En plus ça m'énerve un peu parce que les "binationaux" ce sont évidemment les maghrébins et les africains en général, on ne se pose jamais la question des belges, des allemands, des anglais, etc.
Sur ça, je pense que le sentiment d'appartenance peut quand même être conflictuel. J'ai une copine qui est née et a grandi en France mais ses parents ne sont pas Français, ils sont d'ailleurs bi-nationaux eux-mêmes, de deux pays européens du Sud, d'Israël et d'un pays d'Afrique. D'après son physique et son nom, elle est plus souvent associée aux pays européens du sud, donc elle ne subit pas de racisme mais elle m'a dit que tout au long de sa scolarité, elle ne s'était jamais reconnu dans ce qu'on lui présentait comme Français, que ce soit le discours littéraire, les cours d'Histoire ou l'éducation civique.

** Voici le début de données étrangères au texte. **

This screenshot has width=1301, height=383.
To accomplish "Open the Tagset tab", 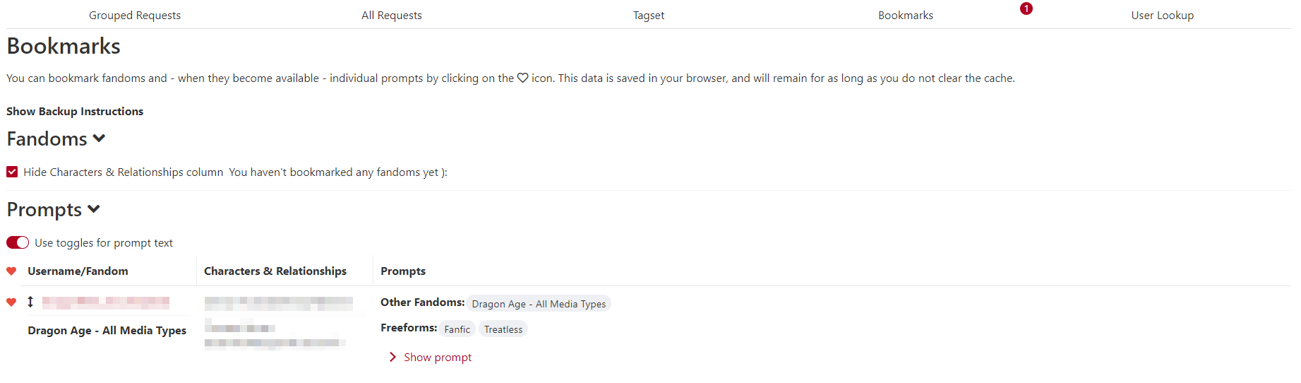I will click(649, 15).
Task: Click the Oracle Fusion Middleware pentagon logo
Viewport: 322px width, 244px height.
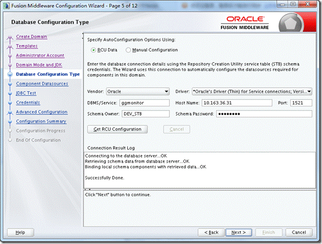Action: pyautogui.click(x=291, y=24)
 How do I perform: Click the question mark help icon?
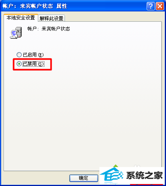(151, 6)
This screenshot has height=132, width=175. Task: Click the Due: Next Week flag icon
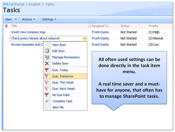pyautogui.click(x=47, y=89)
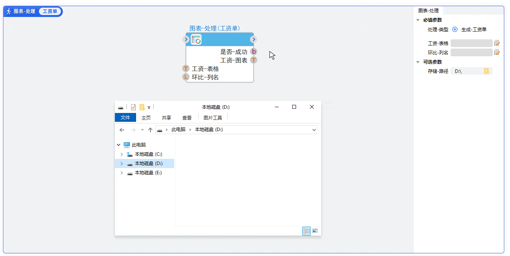510x256 pixels.
Task: Expand 本地磁盘 (C:) in the tree
Action: coord(122,154)
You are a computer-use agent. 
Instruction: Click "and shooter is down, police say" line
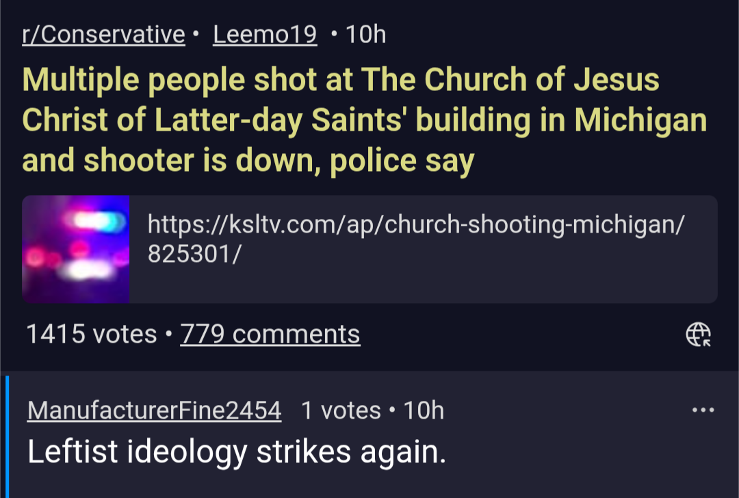point(248,161)
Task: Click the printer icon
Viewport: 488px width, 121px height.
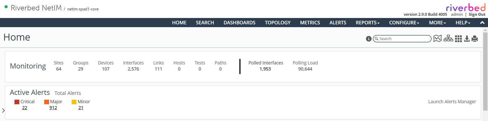Action: [x=475, y=39]
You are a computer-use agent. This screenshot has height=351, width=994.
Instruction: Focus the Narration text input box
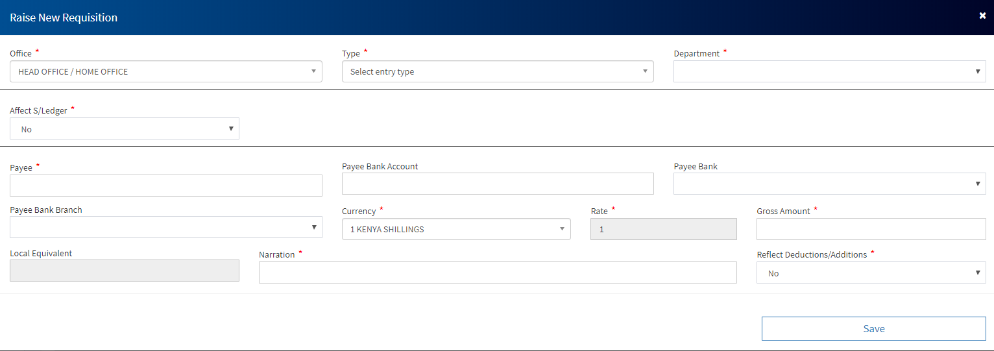point(497,272)
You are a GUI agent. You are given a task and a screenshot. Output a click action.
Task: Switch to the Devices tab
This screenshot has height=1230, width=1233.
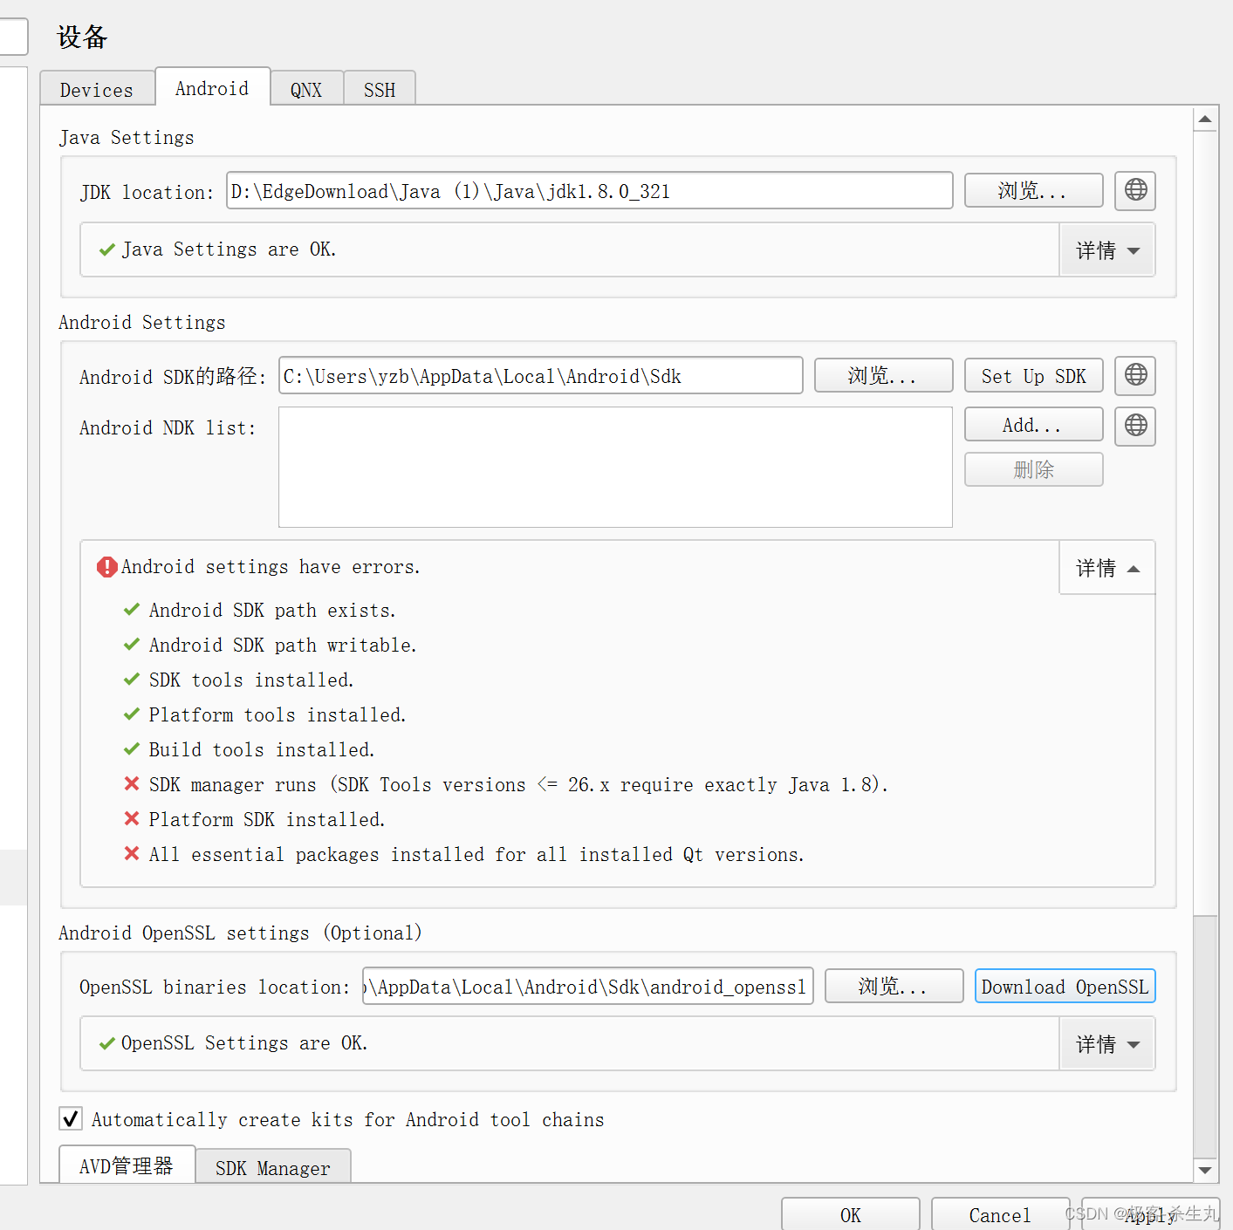point(97,88)
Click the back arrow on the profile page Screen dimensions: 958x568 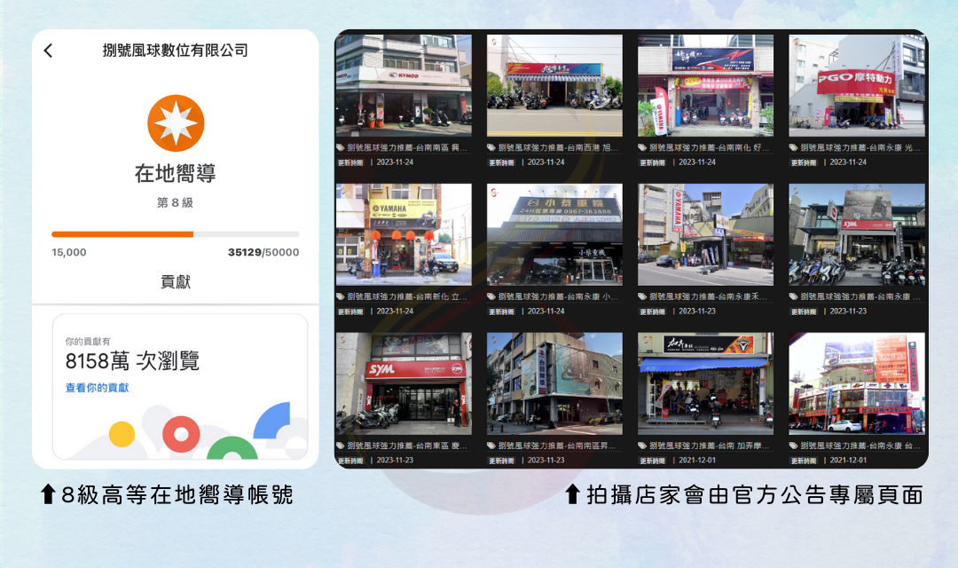47,51
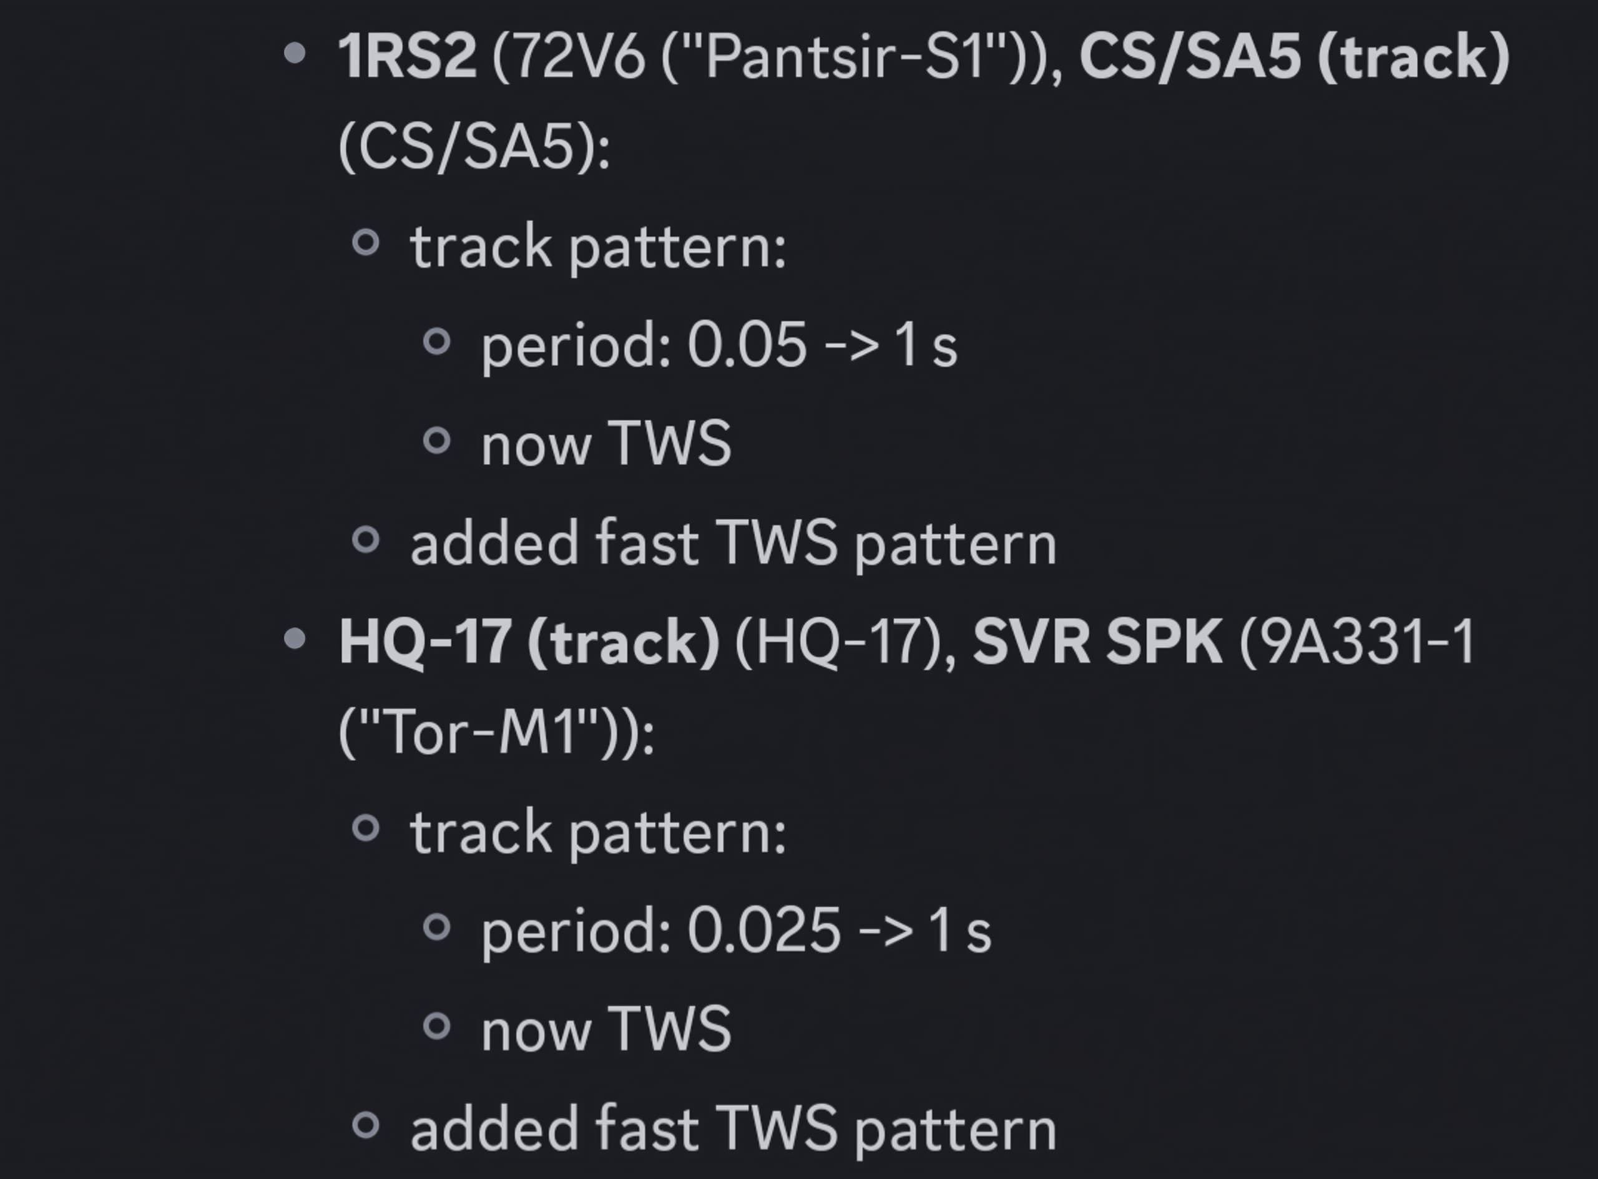The image size is (1598, 1179).
Task: Click the bold 1RS2 heading text
Action: (408, 56)
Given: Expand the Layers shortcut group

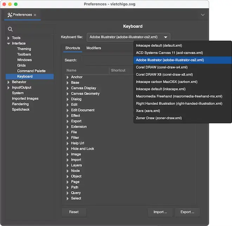Looking at the screenshot, I should click(68, 165).
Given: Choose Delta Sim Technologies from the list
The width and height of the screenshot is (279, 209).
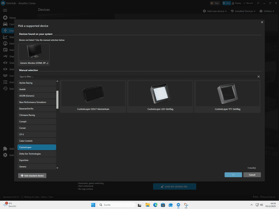Looking at the screenshot, I should 37,154.
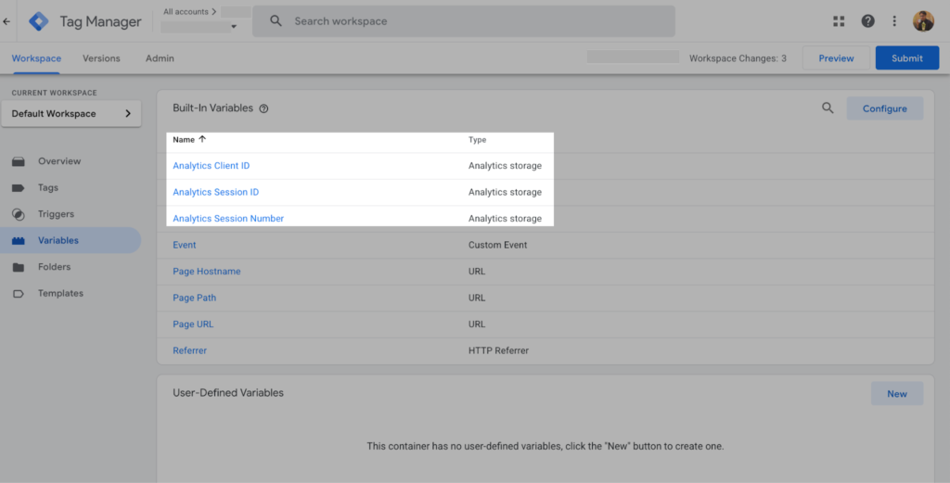Switch to the Versions tab
Image resolution: width=950 pixels, height=483 pixels.
(x=101, y=58)
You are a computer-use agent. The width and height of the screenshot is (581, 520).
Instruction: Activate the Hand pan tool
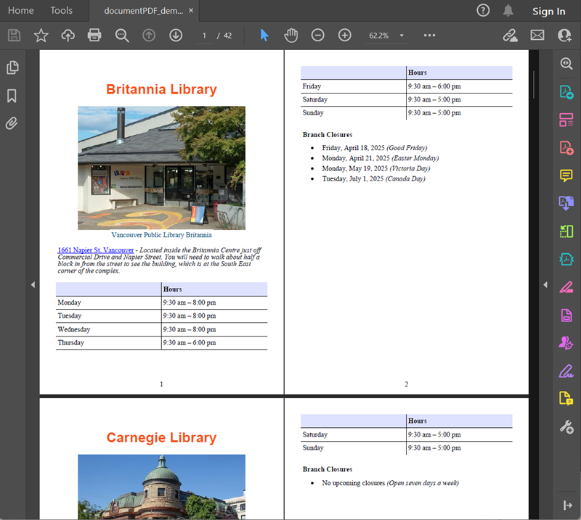[x=291, y=35]
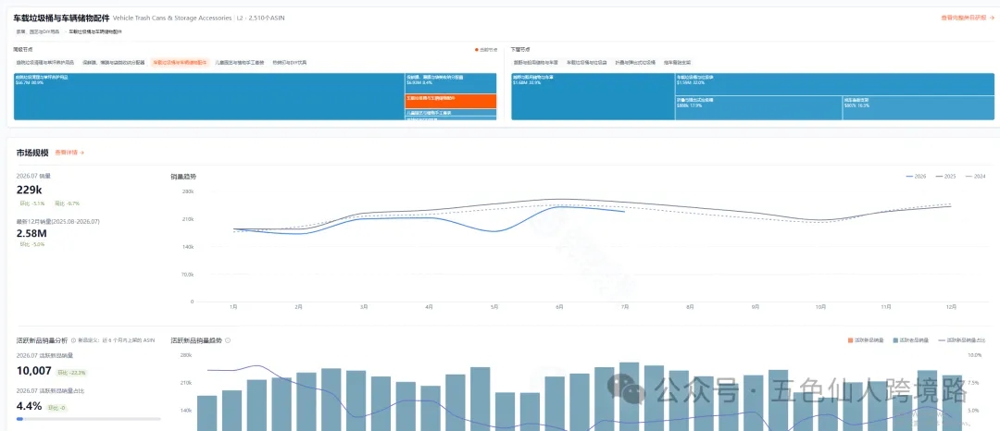Click the 4.4% progress bar

[89, 419]
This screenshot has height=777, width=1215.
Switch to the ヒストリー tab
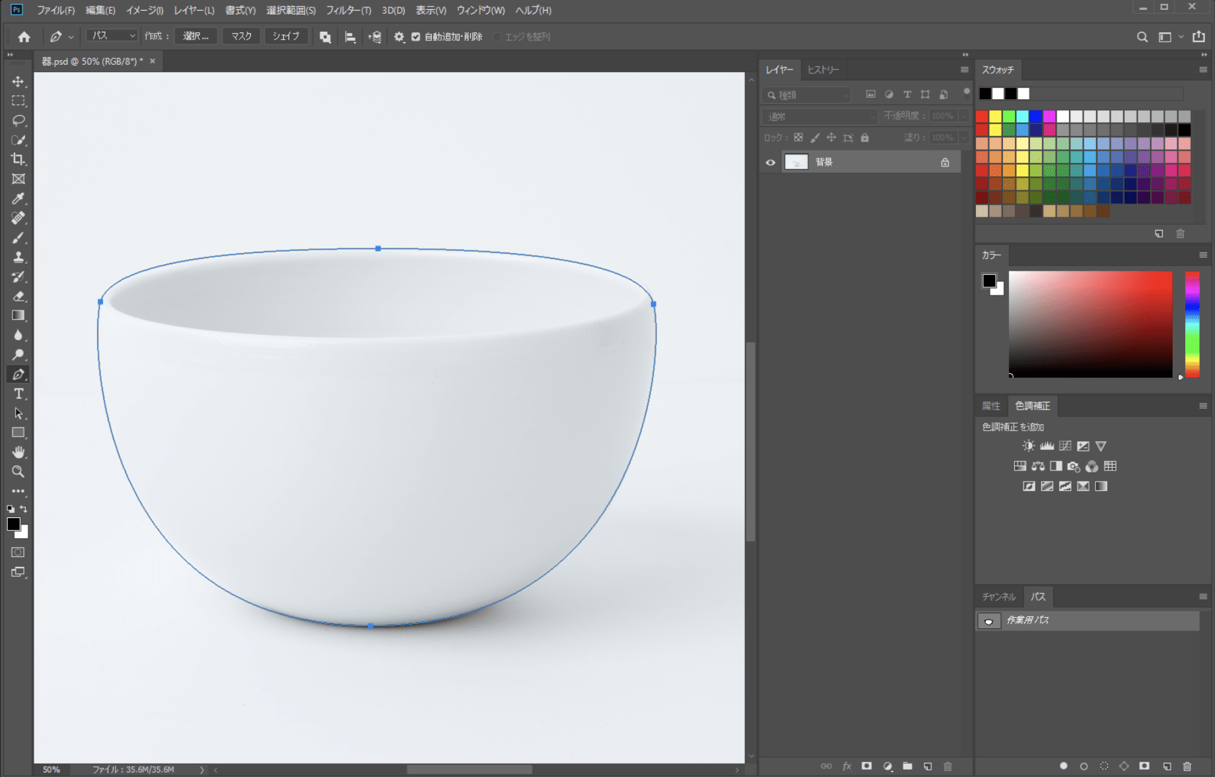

Pour elle, les enfants aux familles multiculturelles comme elle sont totalement ignorés, comme s'ils n'existaient pas, même quand il n'y a pas de haine raciste envers eux. Si tu veux être français, tu dois te rattacher entièrement à cette vision fabriquée d'une France uniforme (cachée sous le terme "Républicaine"). Elle m'a dit "Pendant les cours d'Histoire, j'avais l'impression que ce n'était jamais de moi qu'on parlait". Et en fait, je pense qu'elle n'a pas tort parce qu'on ne conçoit pas vraiment la France comme un pays forgé de différentes cultures. Quand on parle d'immigration, c'est un à-côté, une population "à part", marginale, comme si la fabrication de la France Républicaine n'avait pas été un dialogue entre différentes cultures extra-territoriales et régionales.
J'ai une copine Franco-Canadienne qui m'a dit la même chose "Je ne correponds pas à ce qu'on décrit comme français, j'ai l'impression de n'avoir aucun pays".
Et j'ai aussi une copine née au Portugal et arrivée en France à 4 ans qui a oublié le portugais en arrivant alors que ses parents continuaient à le parler à la maison. Elle comprenait mais était incapable de le parler et aujourd'hui, elle est obligée de le réapprendre à la fac parce que quand elle essaye de s'exprimer pendant les conversations en portugais, ses parents ne comprennent pas ce qu'elle dit. Elle est obligée de leur répondre en français. Comme elle a fait des études de langues, elle a un peu étudié le phénomène et apparemment, ce n'est pas rare chez les enfants d'immigrés : elle a bloqué sa langue "natale" parce qu'inconsciemment elle avait l'impression que ça l'empêchait de s'intégrer.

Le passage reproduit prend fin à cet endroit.